start DATA TO PROCESS

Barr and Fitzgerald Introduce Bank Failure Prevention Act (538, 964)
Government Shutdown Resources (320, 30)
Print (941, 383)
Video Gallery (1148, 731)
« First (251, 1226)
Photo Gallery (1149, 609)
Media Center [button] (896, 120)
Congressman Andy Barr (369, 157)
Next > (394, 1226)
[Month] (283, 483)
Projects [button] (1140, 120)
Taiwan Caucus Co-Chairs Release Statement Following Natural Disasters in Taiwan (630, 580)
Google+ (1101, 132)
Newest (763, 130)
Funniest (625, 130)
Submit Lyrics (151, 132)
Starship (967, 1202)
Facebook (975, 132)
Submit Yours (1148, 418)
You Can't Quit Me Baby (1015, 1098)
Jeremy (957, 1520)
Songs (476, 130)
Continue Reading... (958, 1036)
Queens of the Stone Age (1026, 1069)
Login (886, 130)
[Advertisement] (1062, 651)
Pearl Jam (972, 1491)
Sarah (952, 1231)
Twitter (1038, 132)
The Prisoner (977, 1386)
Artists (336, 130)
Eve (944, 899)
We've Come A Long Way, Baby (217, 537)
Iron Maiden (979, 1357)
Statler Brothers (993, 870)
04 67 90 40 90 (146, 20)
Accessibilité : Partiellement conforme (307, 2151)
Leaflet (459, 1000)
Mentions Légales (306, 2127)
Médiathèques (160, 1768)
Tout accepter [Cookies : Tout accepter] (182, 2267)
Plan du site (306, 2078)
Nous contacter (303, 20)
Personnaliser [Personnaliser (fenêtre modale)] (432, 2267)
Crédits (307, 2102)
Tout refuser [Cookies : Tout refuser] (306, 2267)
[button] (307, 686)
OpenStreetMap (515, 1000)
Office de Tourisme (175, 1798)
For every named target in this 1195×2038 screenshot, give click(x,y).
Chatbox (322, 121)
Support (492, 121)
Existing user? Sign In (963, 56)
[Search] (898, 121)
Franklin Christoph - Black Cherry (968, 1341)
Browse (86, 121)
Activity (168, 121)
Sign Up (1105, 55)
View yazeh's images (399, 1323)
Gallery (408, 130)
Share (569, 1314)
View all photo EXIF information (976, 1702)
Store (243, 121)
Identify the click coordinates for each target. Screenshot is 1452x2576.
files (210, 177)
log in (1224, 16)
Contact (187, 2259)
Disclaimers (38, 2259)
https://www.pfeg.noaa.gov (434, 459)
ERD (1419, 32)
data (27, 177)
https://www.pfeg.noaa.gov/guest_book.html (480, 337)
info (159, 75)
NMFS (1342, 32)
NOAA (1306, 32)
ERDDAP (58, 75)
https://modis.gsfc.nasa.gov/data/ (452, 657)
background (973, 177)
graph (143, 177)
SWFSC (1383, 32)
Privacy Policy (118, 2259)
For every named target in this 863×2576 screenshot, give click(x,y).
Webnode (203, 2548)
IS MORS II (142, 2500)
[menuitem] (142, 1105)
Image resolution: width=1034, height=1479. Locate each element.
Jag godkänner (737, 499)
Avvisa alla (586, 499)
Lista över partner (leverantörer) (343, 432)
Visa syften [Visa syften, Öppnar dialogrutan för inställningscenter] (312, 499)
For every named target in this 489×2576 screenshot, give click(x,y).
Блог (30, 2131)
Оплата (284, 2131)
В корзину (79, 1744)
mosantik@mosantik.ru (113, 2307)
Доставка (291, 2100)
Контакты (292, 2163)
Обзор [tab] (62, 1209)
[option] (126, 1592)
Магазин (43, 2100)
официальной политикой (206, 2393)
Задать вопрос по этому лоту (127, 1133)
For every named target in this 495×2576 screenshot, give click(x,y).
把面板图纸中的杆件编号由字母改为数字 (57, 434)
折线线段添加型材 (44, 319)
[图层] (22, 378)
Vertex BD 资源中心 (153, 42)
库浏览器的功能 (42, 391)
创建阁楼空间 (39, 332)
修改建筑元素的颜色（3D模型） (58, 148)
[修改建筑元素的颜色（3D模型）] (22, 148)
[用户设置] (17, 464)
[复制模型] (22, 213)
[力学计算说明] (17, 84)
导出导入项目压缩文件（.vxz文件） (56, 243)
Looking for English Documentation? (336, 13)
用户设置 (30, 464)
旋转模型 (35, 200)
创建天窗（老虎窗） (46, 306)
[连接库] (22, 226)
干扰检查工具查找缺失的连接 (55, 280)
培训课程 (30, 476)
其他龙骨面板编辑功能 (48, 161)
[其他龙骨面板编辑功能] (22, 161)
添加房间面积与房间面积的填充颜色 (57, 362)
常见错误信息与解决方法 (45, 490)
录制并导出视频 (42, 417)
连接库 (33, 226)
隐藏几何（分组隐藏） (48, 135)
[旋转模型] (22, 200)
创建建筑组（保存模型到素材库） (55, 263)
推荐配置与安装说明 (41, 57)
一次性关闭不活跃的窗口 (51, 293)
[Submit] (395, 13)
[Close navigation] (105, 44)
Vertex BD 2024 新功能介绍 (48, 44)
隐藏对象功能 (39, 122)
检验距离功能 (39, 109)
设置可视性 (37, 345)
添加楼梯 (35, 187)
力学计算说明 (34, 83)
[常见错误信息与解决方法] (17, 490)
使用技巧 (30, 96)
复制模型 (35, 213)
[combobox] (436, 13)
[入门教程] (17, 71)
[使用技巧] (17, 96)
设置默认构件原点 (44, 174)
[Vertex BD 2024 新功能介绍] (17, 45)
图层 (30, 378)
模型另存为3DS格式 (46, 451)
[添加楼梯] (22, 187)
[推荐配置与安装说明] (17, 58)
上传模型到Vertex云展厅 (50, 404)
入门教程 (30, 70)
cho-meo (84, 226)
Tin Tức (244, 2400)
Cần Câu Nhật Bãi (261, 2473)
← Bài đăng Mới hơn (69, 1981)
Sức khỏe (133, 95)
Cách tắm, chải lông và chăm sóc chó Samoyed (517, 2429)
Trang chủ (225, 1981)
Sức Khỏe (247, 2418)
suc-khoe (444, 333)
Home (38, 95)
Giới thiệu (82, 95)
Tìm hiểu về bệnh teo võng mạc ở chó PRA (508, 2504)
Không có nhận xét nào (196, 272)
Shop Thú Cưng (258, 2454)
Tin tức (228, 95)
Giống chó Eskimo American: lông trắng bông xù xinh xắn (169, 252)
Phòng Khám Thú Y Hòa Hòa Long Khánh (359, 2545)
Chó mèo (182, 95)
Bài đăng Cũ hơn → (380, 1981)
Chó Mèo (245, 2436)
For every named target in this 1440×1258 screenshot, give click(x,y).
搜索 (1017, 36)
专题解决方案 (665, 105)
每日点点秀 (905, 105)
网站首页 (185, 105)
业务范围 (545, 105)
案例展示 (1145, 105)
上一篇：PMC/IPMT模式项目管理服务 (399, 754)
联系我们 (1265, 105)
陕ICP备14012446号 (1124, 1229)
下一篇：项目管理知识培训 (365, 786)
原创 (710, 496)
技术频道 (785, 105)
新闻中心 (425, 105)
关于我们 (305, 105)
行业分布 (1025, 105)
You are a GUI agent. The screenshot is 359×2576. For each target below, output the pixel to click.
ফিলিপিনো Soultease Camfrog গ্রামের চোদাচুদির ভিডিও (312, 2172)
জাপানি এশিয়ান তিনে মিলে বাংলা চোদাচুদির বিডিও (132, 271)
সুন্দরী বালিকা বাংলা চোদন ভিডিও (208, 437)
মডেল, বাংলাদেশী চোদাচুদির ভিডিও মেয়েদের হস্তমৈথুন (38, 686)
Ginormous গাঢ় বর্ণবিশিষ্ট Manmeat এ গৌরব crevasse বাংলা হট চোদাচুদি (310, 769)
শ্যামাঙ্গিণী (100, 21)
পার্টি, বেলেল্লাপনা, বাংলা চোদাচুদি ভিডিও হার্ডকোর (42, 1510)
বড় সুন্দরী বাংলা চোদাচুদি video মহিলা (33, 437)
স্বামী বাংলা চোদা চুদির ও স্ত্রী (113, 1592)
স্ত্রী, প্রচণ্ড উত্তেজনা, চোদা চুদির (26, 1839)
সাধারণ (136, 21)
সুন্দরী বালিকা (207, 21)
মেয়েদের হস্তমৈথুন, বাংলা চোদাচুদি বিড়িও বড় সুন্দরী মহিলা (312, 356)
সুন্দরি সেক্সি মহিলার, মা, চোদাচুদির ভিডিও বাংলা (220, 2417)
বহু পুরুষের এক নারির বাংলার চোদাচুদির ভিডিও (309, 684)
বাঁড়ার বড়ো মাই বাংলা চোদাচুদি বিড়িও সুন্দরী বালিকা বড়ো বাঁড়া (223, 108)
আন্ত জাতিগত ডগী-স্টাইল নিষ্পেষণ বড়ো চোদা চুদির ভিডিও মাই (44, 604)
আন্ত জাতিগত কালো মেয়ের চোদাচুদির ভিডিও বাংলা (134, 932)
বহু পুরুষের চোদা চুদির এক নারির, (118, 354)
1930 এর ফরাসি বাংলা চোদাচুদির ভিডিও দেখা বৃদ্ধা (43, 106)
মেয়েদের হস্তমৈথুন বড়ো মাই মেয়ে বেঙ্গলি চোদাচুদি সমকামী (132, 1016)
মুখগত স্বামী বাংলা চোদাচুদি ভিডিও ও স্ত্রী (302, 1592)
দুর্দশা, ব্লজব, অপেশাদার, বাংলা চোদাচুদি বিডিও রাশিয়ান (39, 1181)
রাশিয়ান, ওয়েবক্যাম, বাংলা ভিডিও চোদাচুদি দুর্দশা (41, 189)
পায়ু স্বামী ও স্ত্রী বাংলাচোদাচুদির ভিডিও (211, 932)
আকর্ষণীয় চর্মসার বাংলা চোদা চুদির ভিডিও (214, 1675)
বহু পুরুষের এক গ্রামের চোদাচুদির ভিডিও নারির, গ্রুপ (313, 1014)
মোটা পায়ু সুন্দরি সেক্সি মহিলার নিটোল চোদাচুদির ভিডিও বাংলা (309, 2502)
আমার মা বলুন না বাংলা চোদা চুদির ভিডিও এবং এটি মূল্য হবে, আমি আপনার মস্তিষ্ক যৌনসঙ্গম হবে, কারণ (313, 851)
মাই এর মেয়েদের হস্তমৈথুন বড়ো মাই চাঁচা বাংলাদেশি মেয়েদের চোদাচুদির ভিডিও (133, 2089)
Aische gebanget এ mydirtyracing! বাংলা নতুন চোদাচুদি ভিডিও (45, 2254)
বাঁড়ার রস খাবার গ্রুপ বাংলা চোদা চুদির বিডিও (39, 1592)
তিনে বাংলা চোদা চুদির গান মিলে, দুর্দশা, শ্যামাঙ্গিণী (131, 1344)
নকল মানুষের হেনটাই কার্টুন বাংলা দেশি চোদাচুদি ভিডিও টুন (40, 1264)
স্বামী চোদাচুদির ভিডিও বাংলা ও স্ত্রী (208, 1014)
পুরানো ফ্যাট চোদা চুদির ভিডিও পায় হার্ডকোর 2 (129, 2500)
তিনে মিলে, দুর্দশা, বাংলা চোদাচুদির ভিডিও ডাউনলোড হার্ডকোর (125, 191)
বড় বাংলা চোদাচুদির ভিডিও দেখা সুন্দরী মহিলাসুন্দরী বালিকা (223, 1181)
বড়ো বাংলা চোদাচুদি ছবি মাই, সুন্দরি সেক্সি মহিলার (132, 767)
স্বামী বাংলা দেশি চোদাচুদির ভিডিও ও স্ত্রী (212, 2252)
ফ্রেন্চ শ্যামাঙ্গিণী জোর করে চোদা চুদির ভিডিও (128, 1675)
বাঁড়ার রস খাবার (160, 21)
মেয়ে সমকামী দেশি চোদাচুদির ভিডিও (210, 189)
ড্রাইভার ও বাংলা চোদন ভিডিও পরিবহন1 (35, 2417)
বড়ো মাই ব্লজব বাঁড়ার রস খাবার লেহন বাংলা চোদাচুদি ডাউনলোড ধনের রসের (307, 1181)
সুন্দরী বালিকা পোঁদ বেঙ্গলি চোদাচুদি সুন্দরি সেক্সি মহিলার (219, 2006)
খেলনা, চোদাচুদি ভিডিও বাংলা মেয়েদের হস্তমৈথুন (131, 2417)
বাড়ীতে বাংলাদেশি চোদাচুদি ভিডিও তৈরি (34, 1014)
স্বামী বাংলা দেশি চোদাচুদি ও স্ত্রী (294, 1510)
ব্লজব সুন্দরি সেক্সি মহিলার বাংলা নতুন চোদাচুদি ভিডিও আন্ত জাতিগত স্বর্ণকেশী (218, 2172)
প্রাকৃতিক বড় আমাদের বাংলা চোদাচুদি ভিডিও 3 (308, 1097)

end DATA TO PROCESS

WORK REQUIRED> Rewrite the listing from the line containing "创建阁楼空间 (39, 332)" down through the line containing "下一篇：项目管理知识培训 (365, 786)", swapping "使用技巧" for "操作技巧" and leaving the rest untouched.

EXERCISE RESPONSE>
创建阁楼空间 (39, 332)
修改建筑元素的颜色（3D模型） (58, 148)
[修改建筑元素的颜色（3D模型）] (22, 148)
[用户设置] (17, 464)
[复制模型] (22, 213)
[力学计算说明] (17, 84)
导出导入项目压缩文件（.vxz文件） (56, 243)
Looking for English Documentation? (336, 13)
用户设置 (30, 464)
旋转模型 (35, 200)
创建天窗（老虎窗） (46, 306)
[连接库] (22, 226)
干扰检查工具查找缺失的连接 (55, 280)
培训课程 (30, 476)
其他龙骨面板编辑功能 (48, 161)
[其他龙骨面板编辑功能] (22, 161)
添加房间面积与房间面积的填充颜色 (57, 362)
常见错误信息与解决方法 (45, 490)
录制并导出视频 (42, 417)
连接库 (33, 226)
隐藏几何（分组隐藏） (48, 135)
[旋转模型] (22, 200)
创建建筑组（保存模型到素材库） (55, 263)
推荐配置与安装说明 (41, 57)
一次性关闭不活跃的窗口 (51, 293)
[Submit] (395, 13)
[Close navigation] (105, 44)
Vertex BD 2024 新功能介绍 (48, 44)
隐藏对象功能 (39, 122)
检验距离功能 (39, 109)
设置可视性 (37, 345)
添加楼梯 (35, 187)
力学计算说明 (34, 83)
[常见错误信息与解决方法] (17, 490)
操作技巧 (30, 96)
复制模型 (35, 213)
[combobox] (436, 13)
[入门教程] (17, 71)
[操作技巧] (17, 96)
设置默认构件原点 (44, 174)
[Vertex BD 2024 新功能介绍] (17, 45)
图层 (30, 378)
模型另存为3DS格式 (46, 451)
[添加楼梯] (22, 187)
[推荐配置与安装说明] (17, 58)
上传模型到Vertex云展厅 (50, 404)
入门教程 (30, 70)
cho-meo (84, 226)
Tin Tức (244, 2400)
Cần Câu Nhật Bãi (261, 2473)
← Bài đăng Mới hơn (69, 1981)
Sức khỏe (133, 95)
Cách tắm, chải lông và chăm sóc chó Samoyed (517, 2429)
Trang chủ (225, 1981)
Sức Khỏe (247, 2418)
suc-khoe (444, 333)
Home (38, 95)
Giới thiệu (82, 95)
Tìm hiểu về bệnh teo võng mạc ở chó PRA (508, 2504)
Không có nhận xét nào (196, 272)
Shop Thú Cưng (258, 2454)
Tin tức (228, 95)
Giống chó Eskimo American: lông trắng bông xù xinh xắn (169, 252)
Phòng Khám Thú Y Hòa Hòa Long Khánh (359, 2545)
Chó mèo (182, 95)
Bài đăng Cũ hơn → (380, 1981)
Chó Mèo (245, 2436)
For every named target in this 1440×1258 screenshot, give click(x,y).
搜索 (1017, 36)
专题解决方案 (665, 105)
每日点点秀 (905, 105)
网站首页 (185, 105)
业务范围 (545, 105)
案例展示 (1145, 105)
上一篇：PMC/IPMT模式项目管理服务 (399, 754)
联系我们 (1265, 105)
陕ICP备14012446号 (1124, 1229)
下一篇：项目管理知识培训 (365, 786)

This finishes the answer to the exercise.